==== Extracted records ====

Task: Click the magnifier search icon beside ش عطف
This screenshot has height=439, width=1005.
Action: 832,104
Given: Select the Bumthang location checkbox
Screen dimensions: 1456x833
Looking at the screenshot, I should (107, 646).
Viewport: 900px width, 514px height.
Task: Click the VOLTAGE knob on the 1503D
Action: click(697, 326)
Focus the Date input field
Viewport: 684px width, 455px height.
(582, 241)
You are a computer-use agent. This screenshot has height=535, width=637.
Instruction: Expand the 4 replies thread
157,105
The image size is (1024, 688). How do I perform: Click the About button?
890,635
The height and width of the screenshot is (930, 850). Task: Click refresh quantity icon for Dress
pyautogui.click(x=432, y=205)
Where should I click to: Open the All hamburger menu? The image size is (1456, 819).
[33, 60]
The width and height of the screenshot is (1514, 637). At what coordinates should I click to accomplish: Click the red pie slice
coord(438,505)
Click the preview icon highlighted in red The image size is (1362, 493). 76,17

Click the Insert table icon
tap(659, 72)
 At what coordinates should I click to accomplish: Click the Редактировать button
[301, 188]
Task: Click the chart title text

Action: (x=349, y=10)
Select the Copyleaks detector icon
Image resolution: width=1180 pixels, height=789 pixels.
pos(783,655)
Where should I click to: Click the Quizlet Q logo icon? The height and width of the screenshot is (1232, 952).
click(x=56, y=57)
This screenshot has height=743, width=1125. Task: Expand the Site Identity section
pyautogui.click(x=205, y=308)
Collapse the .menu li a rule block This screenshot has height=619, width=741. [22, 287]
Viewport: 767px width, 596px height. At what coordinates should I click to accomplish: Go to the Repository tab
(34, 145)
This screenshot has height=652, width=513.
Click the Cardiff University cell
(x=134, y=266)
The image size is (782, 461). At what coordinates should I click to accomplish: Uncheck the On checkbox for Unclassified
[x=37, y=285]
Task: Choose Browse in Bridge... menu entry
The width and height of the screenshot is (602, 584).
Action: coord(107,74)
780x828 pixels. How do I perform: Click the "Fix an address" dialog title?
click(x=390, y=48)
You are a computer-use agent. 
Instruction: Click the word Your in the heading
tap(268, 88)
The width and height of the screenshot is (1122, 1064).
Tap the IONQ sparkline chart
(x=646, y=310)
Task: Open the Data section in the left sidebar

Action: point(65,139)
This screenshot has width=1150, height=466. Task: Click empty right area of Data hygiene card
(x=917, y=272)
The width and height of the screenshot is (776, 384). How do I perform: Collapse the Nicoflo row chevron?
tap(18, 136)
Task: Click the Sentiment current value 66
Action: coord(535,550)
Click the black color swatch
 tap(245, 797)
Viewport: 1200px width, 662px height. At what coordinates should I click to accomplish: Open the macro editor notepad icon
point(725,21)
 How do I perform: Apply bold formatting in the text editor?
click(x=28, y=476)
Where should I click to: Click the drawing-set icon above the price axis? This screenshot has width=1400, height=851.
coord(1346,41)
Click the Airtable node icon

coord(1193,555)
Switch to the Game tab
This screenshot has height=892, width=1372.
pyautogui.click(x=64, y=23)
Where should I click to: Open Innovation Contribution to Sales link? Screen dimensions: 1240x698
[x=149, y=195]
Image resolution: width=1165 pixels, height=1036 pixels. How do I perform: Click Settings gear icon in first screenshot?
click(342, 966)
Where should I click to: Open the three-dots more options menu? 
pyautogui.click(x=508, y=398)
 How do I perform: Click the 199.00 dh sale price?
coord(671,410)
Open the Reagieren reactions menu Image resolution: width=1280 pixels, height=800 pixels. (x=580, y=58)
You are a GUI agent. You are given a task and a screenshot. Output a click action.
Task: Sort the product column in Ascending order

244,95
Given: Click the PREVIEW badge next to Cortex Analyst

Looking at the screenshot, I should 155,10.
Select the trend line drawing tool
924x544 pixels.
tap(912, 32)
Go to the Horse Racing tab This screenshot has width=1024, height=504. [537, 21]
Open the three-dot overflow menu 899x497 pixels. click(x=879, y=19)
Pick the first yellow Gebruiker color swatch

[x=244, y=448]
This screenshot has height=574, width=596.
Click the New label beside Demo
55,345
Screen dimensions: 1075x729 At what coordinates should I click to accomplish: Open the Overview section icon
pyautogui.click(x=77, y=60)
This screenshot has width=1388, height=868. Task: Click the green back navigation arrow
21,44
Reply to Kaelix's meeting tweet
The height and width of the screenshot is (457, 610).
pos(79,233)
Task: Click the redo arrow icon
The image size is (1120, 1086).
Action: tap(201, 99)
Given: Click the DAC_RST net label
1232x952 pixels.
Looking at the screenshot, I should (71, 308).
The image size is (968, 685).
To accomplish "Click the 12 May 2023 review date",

====

* _Your assignment_
Everything from the line containing "Go to the Horse" to the bottom of the listing is to be set down exactly; leave out all other lines.

* _The answer_
Go to the Horse Racing tab This screenshot has width=1024, height=504. [537, 21]
Open the three-dot overflow menu 899x497 pixels. click(x=879, y=19)
Pick the first yellow Gebruiker color swatch

[x=244, y=448]
This screenshot has height=574, width=596.
Click the New label beside Demo
55,345
Screen dimensions: 1075x729 At what coordinates should I click to accomplish: Open the Overview section icon
pyautogui.click(x=77, y=60)
This screenshot has width=1388, height=868. Task: Click the green back navigation arrow
21,44
Reply to Kaelix's meeting tweet
The height and width of the screenshot is (457, 610).
pos(79,233)
Task: Click the redo arrow icon
The image size is (1120, 1086).
Action: tap(201, 99)
Given: Click the DAC_RST net label
1232x952 pixels.
Looking at the screenshot, I should (71, 308).
The image size is (968, 685).
To accomplish "Click the 12 May 2023 review date",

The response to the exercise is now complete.